The No Budget Open Source Data Platform

As the previous two examples are more basic, you would need to maintain code for your pipeline, and as I said before, the less code you have to maintain, the more time you have for other tasks.

Being a one-person data team in my company, the ultimate data platform I use is based on two open-source tools, Airbyte and Superset. These two tolls are Open Source tools, and you can run them with docker.

Airbyte

Airbyte is an open-source data integration tool where you, with just some clicks, be able to set up all your ELT data pipelines in minutes, even your custom ones, which allows your team to focus on insights and innovation.

With Airbyte, you can connect your source with a destination that creates a data connection. There should not be any need to write any code as many sources, and destination connectors are already available. If you need to write some code for a very custom source connector, Airbyte comes with a Connector Development Kit (CDK) that allows you to write your custom connector.

Superset

Apache Superset is an open-source program for data exploration and visualization, and you can also build dashboards and schedules to send the dashboard to your stakeholder.

The Data Platform setup with Docker

To set up this data platform on your local desk/laptop takes just minutes. The first step is to download Docker Desktop.

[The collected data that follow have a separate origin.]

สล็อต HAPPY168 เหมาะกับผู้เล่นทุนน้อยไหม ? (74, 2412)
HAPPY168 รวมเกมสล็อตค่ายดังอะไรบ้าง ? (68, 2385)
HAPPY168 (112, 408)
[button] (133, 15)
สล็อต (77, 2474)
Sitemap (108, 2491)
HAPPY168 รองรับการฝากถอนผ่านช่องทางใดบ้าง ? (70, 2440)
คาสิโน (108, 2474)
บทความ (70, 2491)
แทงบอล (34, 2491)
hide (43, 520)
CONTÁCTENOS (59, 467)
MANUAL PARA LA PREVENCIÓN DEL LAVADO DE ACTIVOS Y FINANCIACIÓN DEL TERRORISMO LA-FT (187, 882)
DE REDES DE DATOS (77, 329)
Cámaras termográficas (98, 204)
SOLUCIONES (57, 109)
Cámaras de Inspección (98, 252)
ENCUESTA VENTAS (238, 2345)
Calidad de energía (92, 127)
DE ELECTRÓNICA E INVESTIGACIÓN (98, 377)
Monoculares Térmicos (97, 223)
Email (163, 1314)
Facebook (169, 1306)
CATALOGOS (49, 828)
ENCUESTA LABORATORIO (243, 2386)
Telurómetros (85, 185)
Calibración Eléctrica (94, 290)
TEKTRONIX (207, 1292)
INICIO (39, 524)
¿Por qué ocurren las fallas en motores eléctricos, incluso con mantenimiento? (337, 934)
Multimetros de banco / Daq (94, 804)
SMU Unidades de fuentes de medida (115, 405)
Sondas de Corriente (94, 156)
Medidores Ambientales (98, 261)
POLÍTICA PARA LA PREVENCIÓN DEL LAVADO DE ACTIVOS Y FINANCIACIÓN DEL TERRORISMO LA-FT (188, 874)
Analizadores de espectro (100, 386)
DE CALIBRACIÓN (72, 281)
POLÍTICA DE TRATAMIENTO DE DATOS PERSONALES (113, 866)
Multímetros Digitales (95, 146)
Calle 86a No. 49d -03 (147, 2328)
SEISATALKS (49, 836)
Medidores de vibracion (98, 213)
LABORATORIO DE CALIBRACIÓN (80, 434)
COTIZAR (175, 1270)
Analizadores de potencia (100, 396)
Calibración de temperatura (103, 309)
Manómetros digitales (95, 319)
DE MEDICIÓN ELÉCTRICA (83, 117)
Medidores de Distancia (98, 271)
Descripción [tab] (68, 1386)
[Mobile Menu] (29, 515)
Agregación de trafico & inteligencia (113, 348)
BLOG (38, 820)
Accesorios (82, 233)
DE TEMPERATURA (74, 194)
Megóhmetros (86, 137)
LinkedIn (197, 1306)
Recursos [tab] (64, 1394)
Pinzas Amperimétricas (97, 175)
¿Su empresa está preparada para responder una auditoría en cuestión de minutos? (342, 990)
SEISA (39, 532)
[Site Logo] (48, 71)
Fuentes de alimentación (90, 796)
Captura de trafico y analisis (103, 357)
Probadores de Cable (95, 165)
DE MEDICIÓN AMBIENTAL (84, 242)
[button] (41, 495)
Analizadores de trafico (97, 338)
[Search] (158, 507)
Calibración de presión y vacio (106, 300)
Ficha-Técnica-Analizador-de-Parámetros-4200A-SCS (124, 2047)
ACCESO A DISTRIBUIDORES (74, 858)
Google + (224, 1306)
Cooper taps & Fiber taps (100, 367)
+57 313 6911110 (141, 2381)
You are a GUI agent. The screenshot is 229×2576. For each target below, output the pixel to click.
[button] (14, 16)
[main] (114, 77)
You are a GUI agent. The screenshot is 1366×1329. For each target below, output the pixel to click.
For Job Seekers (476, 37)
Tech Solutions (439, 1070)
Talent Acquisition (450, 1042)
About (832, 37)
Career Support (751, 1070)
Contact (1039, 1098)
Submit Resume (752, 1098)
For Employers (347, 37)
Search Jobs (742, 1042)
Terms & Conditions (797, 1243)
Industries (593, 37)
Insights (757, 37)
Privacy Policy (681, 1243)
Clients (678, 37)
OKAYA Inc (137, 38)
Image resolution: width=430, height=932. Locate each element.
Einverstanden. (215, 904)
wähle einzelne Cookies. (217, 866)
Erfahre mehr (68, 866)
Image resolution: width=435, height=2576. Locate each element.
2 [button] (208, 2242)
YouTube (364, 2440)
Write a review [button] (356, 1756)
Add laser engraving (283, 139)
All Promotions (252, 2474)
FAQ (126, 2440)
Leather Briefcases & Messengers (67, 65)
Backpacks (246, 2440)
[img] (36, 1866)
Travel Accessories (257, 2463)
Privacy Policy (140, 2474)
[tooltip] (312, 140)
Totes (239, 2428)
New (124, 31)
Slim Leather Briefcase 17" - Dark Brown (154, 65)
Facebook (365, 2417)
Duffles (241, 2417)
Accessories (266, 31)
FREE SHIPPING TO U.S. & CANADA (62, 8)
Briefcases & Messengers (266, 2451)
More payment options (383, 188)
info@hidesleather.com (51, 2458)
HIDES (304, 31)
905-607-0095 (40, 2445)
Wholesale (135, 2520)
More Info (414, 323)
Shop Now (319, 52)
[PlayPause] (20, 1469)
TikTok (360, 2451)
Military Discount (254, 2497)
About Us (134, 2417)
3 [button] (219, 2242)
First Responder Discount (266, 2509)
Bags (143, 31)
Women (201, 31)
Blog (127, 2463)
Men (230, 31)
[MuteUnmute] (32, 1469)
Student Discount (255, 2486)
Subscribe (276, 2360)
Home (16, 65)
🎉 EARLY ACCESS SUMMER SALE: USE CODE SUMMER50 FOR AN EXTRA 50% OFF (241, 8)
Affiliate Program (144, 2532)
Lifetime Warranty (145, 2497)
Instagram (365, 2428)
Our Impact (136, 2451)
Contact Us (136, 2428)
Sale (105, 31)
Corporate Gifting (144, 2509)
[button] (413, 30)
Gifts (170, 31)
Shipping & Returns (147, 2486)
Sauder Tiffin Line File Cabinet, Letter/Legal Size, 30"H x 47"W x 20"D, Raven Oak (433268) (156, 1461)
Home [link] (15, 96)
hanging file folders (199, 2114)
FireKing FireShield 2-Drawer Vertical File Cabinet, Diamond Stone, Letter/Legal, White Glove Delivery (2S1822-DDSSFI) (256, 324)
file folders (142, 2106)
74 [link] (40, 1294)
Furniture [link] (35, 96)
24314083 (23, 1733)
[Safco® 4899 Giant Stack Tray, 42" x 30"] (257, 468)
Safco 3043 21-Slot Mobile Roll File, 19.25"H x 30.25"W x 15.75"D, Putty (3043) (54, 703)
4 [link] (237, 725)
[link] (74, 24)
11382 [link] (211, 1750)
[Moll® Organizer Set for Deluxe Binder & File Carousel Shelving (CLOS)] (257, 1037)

When you have docker desktop installed and running, you need to clone Airbyte and Apache Superset from their respective GitHub repository.

Airbyte Quick Start

The Airbyte quick start is straightforward. Just do the following.

$ git clone https://github.com/airbytehq/airbyte.git
$ cd airbyte
$ docker-compose up

Superset Quick Start

For Superset, read the Superset documentation. The installation is as simple as Airbyte:

$ git clone https://github.com/apache/superset.git
$ cd superset
$ docker-compose -f docker-compose-non-dev.yml up

This will launch Airbyte and Superset container in docker desktop:

Now you are ready to use this powerful open-source data platform. The beauty of this setup is that I can use the MySQL instance that I run locally for loading data from Airbyte and use Superset to build a dashboard from that data. I am not limited to that, and I can still use the Airbyte BigQuery connector as a destination and then do some reporting with Data Studio.

Conclusion

It is a very flexible way of setting up your data pipeline. You can grow by adding other building blocks like dbt, Airflow etc.

If you’re a small team, start with just a few lego blocks for your data platform and grow as the demand increases.

One piece of advice that I have is not to be carried away by new tools or get influenced by others at peer gatherings or conferences. Follow the direction your way without being dictated to. The more you get influenced by others or by new tools, your time is taken away from your main goal of delivering a data platform for your company. Please stay away from highly opinionated colleagues as it is not always the best direction.

If you’re a one-person data department or a small team, you don’t have time to learn and fight with other tools and technologies. Using these tools, you get straight into the good stuff of your transforms—nothing to set up and manage.